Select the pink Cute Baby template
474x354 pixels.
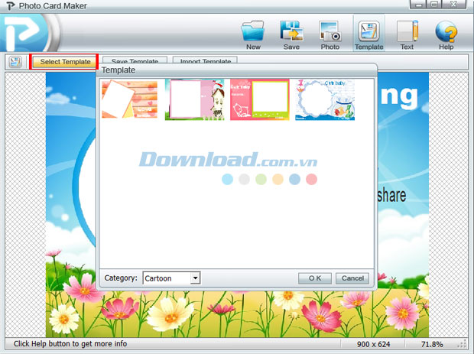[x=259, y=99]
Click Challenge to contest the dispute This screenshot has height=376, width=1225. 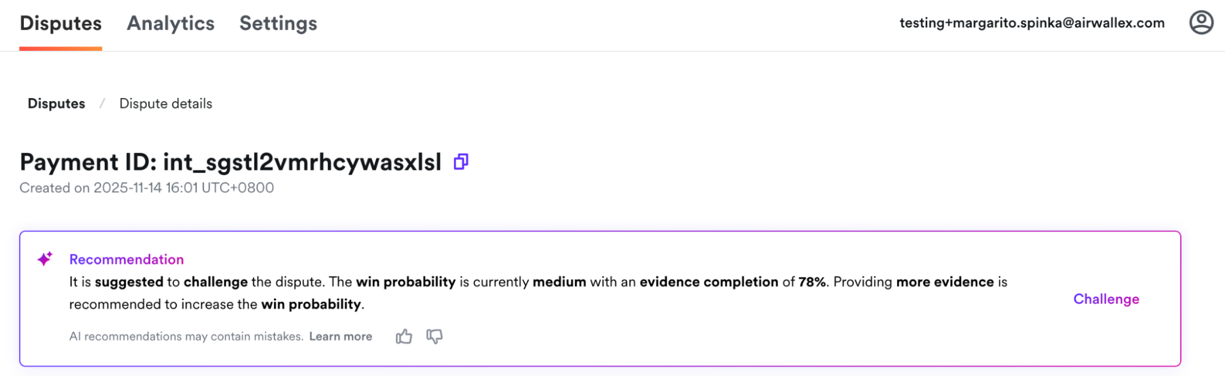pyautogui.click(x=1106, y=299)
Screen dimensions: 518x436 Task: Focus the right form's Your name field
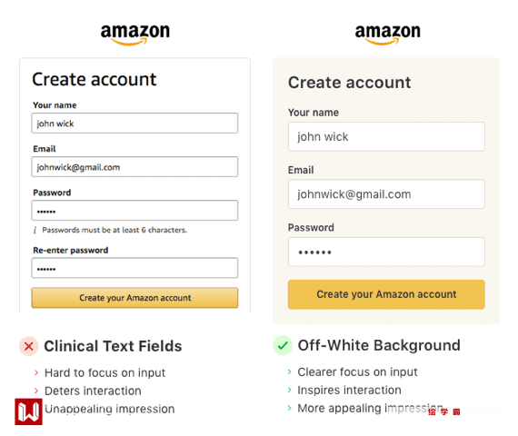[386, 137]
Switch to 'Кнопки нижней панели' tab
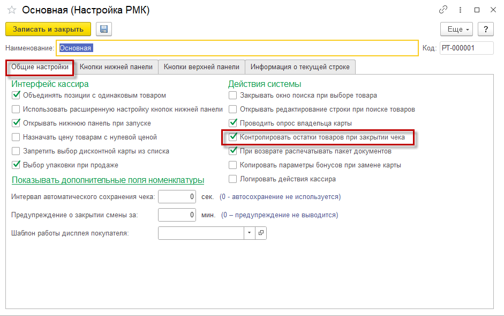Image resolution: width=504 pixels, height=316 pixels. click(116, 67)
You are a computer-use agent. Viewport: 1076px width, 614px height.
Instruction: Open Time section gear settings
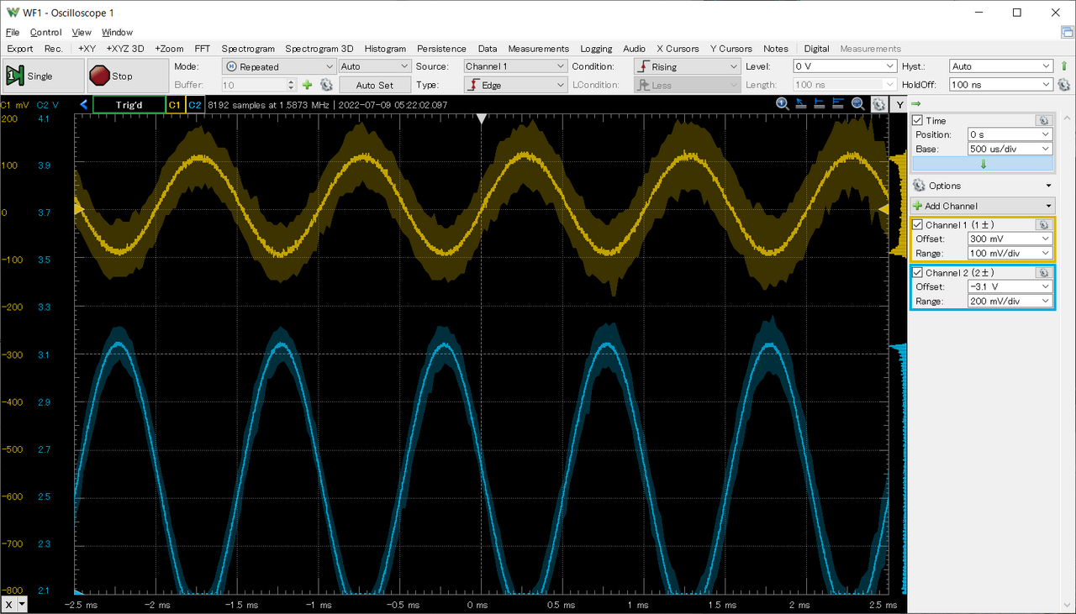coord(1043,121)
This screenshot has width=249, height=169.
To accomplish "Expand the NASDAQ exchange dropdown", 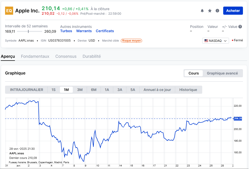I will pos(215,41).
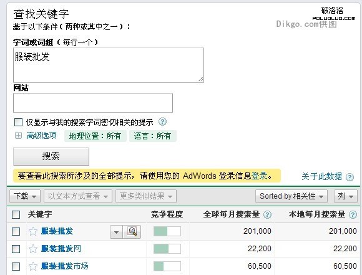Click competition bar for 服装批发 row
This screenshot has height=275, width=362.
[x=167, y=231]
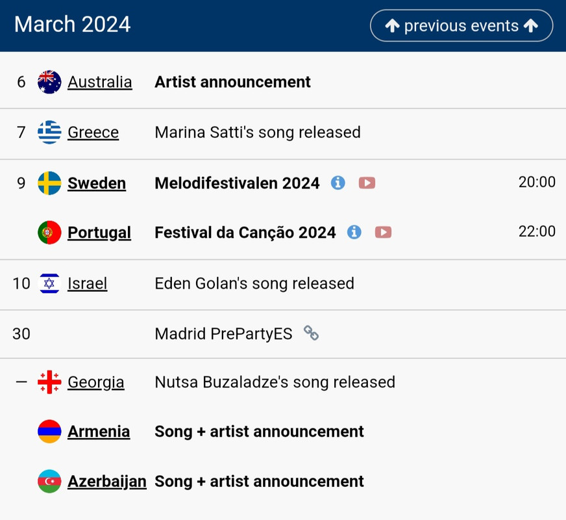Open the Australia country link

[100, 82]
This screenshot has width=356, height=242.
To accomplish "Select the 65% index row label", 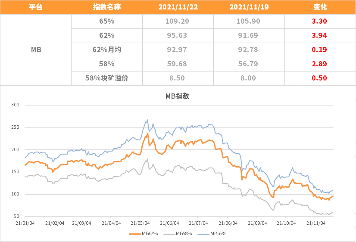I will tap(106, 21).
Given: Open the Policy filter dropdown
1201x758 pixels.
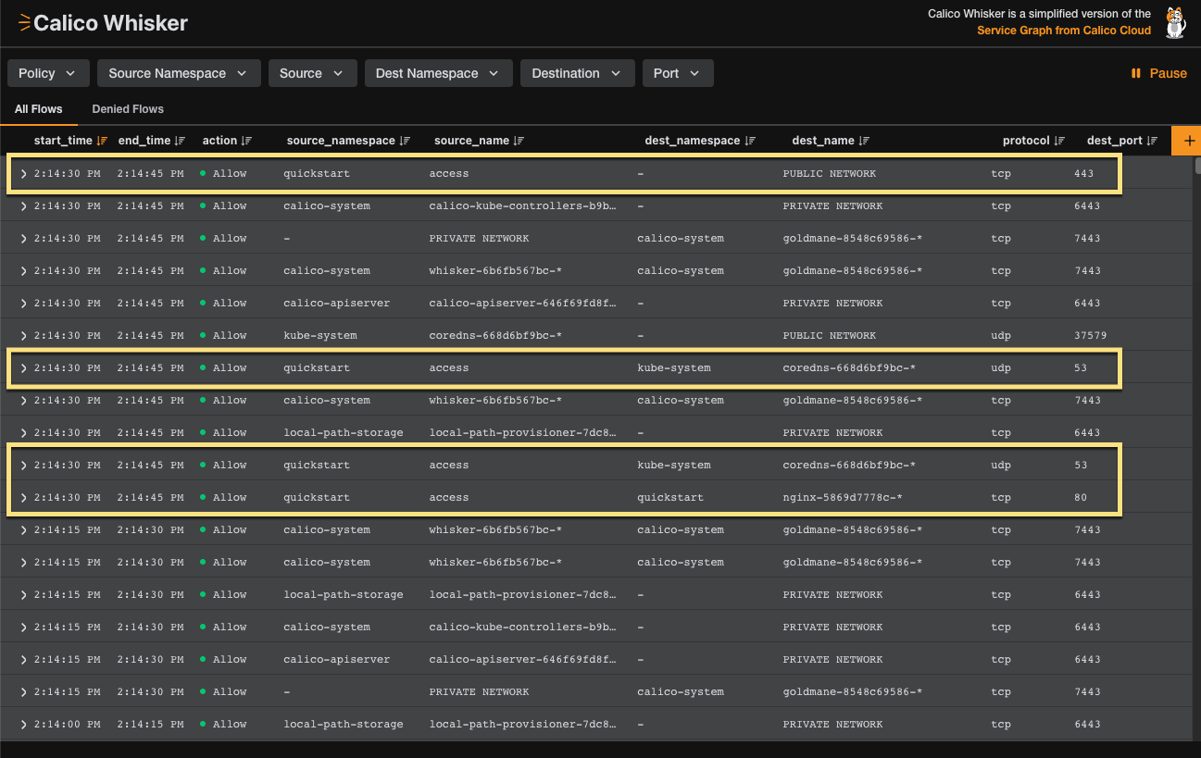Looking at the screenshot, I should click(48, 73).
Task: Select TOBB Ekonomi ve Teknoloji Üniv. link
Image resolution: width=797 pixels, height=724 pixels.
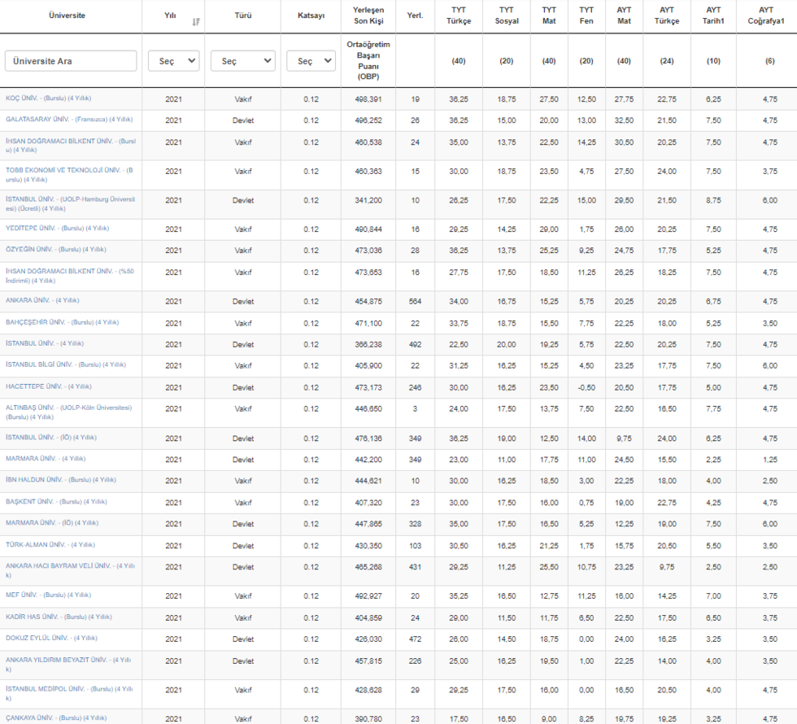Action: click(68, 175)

===

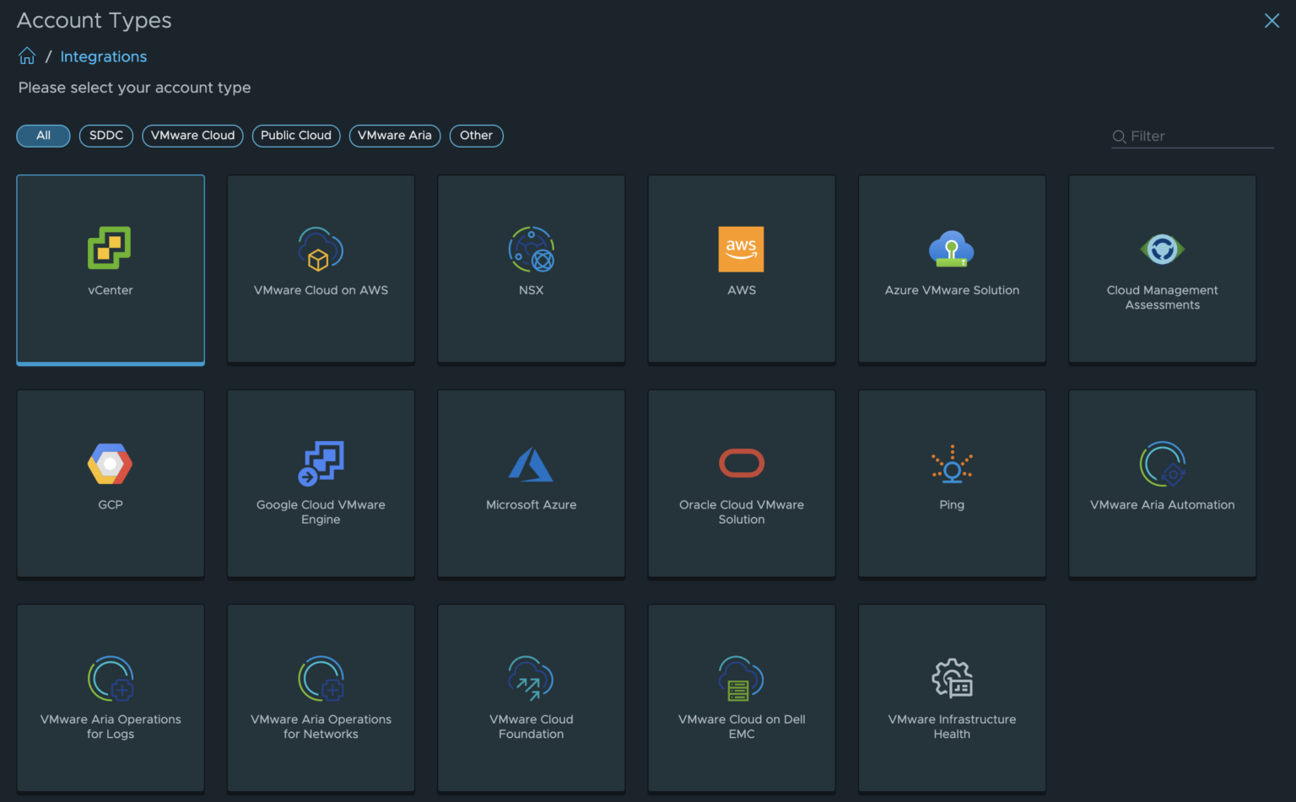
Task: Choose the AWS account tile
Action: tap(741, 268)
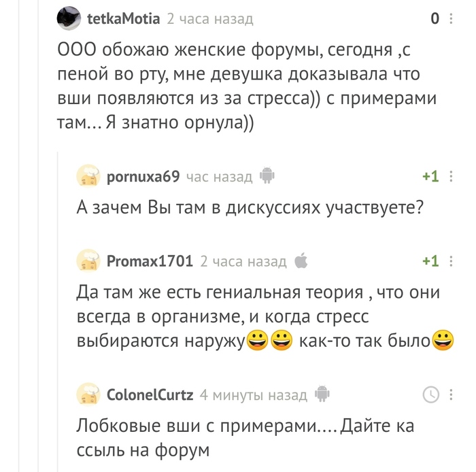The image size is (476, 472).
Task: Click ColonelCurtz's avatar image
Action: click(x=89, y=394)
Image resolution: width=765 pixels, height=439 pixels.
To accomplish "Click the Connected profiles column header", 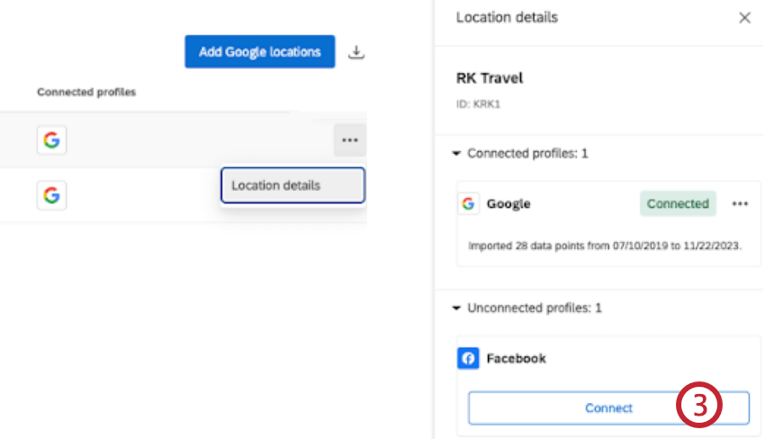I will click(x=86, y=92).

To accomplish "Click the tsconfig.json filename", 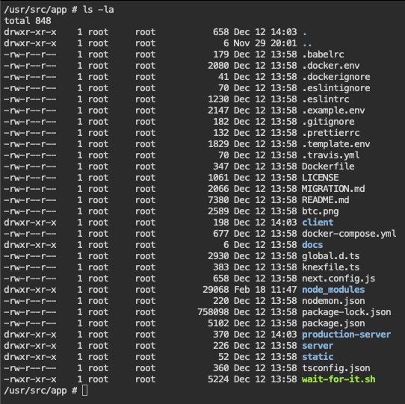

===

* [Short exercise]
Update everything in the listing from the line containing "Given: Open the Policy filter dropdown" down to the line containing "Looking at the" by changing "dropdown" to "menu" and keeping all else the same. Give back only those lines, without the pictures.

* [Finished task]
Given: Open the Policy filter menu
1201x758 pixels.
Looking at the screenshot, I should click(48, 73).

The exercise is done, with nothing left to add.